Capitol Hill Report: As Congress Returns to "Work," Academy Continues Real Work on Your Behalf

September 17, 2010


By Mike Amery, Legislative Counsel, Federal Affairs, (202) 506-7468,

Congress returned to DC last week and will likely adjourn around the first week of October. There are several key issues that need to be resolved, particularly around tax policies, but based on the number of candidate fundraising invitations I am receiving, I'd say that many of the legislators are in town to raise money before they head back to the campaign trail. In fact, the Capitol Hill newspaper Roll Call reports they know of 415 fundraisers scheduled in Washington, DC, just in September.

One item of interest to neurology is the National Neurological Diseases Surveillance System Act of 2010 (H.R. 1362) that recently passed the House Energy & Commerce Health Subcommittee. The Academy sent a letter of support for this bill which would create a coordinated surveillance system to collect and analyze data on neurologic diseases. Both the National MS Society and the Parkinson's Action Network, key allies of the Academy, are hopeful that this bill will pass the Congress this year.

Academy Fellowship Offers Chance to Shape Health Legislation

One of the Academy's key advocacy programs is the Viste Neurology Public Policy Fellowship (NPPF). Since 1995, the fellowship has put neurologists in the middle of the action on Capitol Hill. In fact, the last two fellows have had amazing experiences participating in the health reform debate.

Child neurologist Nassim Zecavati, MD, just completed her fellowship on the staff of Sen. Jeff Bingaman (D-NM) who sits on the Finance Committee and was one of the six senators who headed up bipartisan negotiations on the health bill until they fell apart.

Dr. Zecavati was very enthusiastic about her experience and told me: "The NPPF allowed me to work in the Senate on health reform legislation that has since become law. The opportunity that the NPPF affords neurologists is unique, challenging, and tremendously rewarding. My year on Capitol Hill was full of historic moments that I will always remember."

You can read more about Dr.

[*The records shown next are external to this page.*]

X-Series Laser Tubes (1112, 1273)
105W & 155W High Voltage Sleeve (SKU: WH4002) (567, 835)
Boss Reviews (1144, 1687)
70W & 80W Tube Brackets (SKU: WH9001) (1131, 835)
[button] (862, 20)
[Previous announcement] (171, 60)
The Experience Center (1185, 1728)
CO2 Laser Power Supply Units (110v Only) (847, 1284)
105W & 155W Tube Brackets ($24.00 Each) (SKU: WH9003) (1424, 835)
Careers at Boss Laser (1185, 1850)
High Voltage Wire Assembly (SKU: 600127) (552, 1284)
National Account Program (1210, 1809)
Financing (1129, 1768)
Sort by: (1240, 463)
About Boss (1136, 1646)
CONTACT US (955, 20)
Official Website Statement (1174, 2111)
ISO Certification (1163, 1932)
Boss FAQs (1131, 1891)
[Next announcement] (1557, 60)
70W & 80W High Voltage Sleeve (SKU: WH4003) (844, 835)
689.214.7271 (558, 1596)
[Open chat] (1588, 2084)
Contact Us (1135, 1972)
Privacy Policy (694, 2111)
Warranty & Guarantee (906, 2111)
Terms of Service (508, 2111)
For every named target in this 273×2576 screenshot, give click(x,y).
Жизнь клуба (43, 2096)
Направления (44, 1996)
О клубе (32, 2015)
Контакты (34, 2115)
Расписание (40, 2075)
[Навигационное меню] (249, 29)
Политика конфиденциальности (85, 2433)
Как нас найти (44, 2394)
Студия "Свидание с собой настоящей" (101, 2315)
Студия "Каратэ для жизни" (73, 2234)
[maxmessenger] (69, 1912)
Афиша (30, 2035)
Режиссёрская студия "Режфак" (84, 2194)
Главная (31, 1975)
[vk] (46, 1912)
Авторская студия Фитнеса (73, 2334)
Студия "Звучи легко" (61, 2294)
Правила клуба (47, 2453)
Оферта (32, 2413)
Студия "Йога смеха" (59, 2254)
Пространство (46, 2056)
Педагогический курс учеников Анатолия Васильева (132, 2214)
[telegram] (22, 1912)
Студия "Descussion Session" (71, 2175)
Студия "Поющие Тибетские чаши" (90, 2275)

Zecavati's involvement in representing neurology in the September issue of AANnews®. Believe it or not, as of today I know of no Academy member planning on applying for the 2011-2012 fellowship which starts on September 1, 2011. The deadline for applying for is October 15, 2010.

Viste NPPF Selection Committee Chair David Charles, MD, FAAN, who served on the staff of Sen. Bill Frist (R-TN) during his fellowship in 1997-98, also encourages Academy members to apply. "It is such an exciting time in Washington as work begins on implementing health care reform. It is a great opportunity to spend a year in our nation's capital and be a part historic changes that will affect all physicians," said Dr. Charles.

MS Ambassadors Ball Keeps AAN in Front of Legislative Leaders

It was a pleasure to represent the Academy at the National MS Society's 32nd annual Ambassadors Ball. The black tie event raised more than $1 million (including my successful bid on some Argentinean wine) for research and patient care. It drew a number of key congressional leaders from both sides of the aisle, including Speaker of the House Nancy Pelosi (D-CA). I had several good conversations about MS, neurology, and health care with Sen. Diane Feinstein (D-CA), Senate Health, Education, Labor, and Pensions Committee Ranking Member Mike Enzi (R-WY); House Energy and Commerce Chair Henry Waxman (D-CA) and both co-chairs of the MS Congressional House Caucus, Congressmen Michael Burgess, MD (R-TX) and Russ Carnahan (D-MO).

The MS Society continues to be one of the Academy's best allies on Capitol Hill and from the strength of the event last week they are clearly a group we want to be aligned with. Teaming up with them and other patient groups on legislation like H.R. 1362, putting a neurologist in a congressional office each year through the Viste Neurology Public Policy Fellowship, and even attending a few of those events work wonders as we raise the profile and influence of neurology on Capitol Hill.